**What is asked:**
Put the lines from the one that has "The image size" through the one that has "click(x=662, y=534)" into a two-column CSV with the headers instruction and coordinates. Each row holds one line's text and the answer that follows it, each in a single quoted field with line breaks replaced by spaces, and the pictures are left out.

**Material for this exercise:**
↓↓↓

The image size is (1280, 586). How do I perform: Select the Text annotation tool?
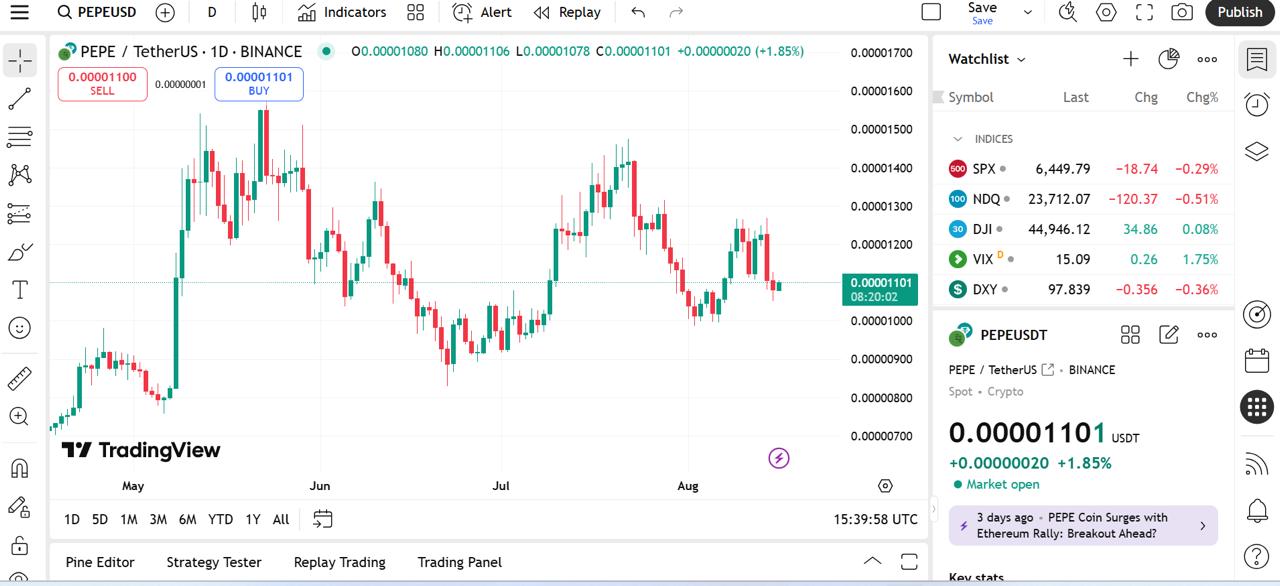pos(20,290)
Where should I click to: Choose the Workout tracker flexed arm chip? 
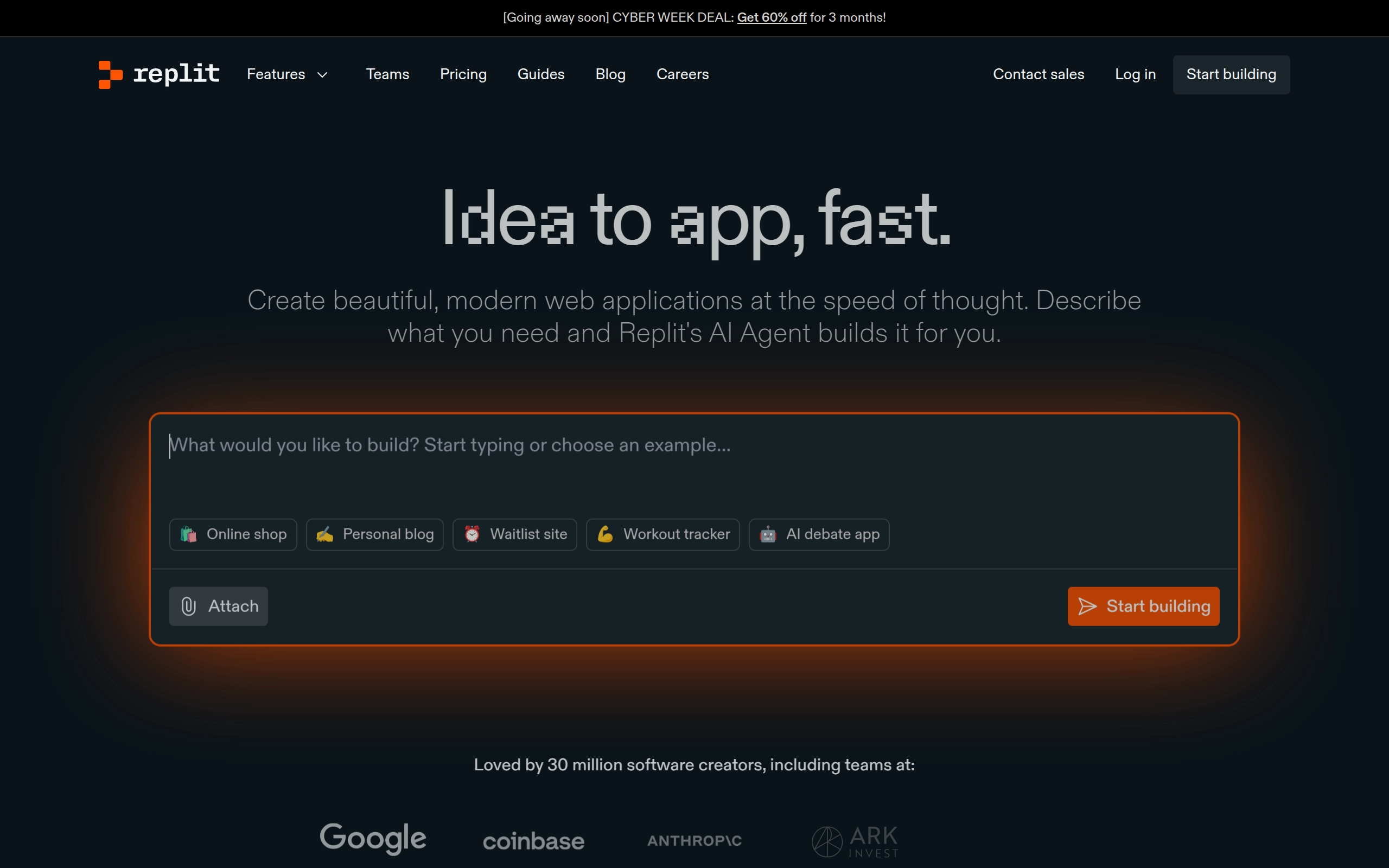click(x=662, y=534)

↑↑↑
↓↓↓

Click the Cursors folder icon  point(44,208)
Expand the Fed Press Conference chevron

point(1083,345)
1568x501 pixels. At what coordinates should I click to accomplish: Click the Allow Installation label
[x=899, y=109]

↑↑↑

**Correct response:**
instruction,coordinates
"The image size is (1280, 586). How do I perform: Select the Text annotation tool?","pos(20,290)"
"Where should I click to: Choose the Workout tracker flexed arm chip?","click(x=662, y=534)"